■ **DIRECTIONS**:
Rewrite all the lines of the listing below, requests included, and reduce every coordinate in the answers by 45.

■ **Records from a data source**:
-- Begin --

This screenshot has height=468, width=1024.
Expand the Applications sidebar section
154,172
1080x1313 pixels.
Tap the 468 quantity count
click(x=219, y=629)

-- End --

■ **SOLUTION**:
This screenshot has height=468, width=1024.
Expand the Applications sidebar section
109,127
1080x1313 pixels.
Tap the 468 quantity count
click(x=174, y=584)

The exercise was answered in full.